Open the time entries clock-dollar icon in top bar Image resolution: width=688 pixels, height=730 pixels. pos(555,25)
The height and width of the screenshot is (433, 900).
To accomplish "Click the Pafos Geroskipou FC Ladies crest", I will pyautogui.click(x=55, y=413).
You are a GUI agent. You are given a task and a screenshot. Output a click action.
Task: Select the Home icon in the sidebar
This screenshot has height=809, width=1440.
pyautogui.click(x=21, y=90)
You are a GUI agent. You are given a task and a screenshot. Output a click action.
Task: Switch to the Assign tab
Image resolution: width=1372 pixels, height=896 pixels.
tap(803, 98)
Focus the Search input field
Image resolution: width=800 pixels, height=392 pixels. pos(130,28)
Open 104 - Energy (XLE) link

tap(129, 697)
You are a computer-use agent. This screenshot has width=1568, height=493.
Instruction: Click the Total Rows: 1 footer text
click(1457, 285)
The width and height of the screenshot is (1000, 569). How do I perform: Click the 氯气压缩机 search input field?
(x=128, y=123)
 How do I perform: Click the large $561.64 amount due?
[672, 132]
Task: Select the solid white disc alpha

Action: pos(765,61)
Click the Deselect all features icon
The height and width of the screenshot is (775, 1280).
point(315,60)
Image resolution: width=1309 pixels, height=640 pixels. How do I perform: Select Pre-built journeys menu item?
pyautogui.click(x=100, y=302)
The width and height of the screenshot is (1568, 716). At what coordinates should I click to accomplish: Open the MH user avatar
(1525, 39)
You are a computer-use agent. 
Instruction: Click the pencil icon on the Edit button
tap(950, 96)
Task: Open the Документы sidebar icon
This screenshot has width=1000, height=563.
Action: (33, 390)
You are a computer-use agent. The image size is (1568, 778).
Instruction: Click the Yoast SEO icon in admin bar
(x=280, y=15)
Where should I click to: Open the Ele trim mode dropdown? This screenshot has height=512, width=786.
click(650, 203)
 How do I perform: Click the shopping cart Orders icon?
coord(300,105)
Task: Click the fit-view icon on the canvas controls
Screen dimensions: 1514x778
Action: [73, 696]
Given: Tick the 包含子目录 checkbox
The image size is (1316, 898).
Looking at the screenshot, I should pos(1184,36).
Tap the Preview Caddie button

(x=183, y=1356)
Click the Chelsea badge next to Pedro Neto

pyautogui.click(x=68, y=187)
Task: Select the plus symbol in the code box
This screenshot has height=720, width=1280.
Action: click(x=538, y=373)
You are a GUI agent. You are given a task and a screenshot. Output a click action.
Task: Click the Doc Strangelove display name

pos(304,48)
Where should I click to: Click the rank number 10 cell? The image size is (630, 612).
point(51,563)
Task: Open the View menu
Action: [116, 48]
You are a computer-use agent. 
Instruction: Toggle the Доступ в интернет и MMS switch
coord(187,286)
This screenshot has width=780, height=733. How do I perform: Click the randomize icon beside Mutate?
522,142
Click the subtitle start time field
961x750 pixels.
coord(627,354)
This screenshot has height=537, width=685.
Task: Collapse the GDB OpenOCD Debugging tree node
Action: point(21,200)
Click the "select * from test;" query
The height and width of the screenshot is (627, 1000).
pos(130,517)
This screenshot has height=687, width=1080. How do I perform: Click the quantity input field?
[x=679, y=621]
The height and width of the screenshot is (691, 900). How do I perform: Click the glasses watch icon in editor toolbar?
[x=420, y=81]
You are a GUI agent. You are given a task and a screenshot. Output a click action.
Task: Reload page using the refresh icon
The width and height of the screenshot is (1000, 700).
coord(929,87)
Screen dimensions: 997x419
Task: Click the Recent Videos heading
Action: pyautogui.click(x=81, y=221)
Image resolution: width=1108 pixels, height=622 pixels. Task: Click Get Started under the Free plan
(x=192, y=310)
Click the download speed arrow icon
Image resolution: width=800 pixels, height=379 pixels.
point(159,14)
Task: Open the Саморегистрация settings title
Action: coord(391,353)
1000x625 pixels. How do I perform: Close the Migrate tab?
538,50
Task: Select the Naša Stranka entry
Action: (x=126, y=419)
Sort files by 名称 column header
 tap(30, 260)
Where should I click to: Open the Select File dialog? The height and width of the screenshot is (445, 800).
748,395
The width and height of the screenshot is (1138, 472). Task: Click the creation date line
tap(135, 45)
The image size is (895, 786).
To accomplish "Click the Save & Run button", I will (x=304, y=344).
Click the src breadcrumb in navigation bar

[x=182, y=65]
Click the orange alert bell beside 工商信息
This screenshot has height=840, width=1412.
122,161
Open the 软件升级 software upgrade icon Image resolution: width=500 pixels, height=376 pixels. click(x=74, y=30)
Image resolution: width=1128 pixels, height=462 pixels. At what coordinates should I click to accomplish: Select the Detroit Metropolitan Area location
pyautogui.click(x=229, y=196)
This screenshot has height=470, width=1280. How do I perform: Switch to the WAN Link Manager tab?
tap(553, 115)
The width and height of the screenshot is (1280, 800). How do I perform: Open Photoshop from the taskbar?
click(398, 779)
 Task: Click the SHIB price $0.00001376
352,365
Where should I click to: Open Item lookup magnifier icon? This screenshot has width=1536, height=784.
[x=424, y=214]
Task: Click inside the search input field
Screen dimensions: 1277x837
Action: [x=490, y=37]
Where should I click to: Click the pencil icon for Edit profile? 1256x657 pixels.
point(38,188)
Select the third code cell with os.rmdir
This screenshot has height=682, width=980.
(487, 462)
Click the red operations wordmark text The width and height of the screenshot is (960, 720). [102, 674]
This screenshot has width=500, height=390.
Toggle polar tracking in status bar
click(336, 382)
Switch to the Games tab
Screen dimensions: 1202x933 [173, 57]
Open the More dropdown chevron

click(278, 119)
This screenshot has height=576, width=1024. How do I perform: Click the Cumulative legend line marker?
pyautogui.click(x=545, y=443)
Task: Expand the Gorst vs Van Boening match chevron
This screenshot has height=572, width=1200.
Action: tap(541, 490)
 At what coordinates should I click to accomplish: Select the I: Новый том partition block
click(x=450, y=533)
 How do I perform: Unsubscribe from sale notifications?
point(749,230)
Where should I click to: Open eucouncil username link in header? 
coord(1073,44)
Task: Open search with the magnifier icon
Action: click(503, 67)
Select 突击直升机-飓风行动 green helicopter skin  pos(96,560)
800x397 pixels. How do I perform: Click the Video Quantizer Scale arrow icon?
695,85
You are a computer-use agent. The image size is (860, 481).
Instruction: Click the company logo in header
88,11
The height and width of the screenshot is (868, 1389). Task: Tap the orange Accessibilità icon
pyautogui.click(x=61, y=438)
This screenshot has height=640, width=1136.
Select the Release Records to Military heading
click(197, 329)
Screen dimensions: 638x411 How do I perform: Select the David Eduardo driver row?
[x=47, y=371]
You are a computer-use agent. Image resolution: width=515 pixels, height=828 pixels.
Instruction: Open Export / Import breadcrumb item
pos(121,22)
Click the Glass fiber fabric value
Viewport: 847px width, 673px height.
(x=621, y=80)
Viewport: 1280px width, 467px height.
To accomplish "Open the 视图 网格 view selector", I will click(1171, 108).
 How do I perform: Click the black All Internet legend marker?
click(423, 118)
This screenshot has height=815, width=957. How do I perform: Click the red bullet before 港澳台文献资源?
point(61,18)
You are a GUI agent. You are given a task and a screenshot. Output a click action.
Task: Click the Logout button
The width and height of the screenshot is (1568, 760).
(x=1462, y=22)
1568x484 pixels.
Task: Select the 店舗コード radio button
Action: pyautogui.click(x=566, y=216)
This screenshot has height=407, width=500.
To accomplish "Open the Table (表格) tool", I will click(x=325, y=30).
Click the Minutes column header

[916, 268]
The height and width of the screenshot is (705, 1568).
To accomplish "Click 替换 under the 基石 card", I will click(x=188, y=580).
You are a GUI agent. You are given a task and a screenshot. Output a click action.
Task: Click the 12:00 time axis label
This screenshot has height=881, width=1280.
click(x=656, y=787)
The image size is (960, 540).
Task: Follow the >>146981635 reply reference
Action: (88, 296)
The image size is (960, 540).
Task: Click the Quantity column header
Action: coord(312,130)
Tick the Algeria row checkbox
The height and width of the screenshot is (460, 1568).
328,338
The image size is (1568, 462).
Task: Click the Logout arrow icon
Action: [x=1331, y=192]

§ Your assignment
Look through the material for "time". Copy each line that has it.

§ Answer box
Open the time entries clock-dollar icon in top bar Image resolution: width=688 pixels, height=730 pixels. pos(555,25)
Click the subtitle start time field
Task: Click the 12:00 time axis label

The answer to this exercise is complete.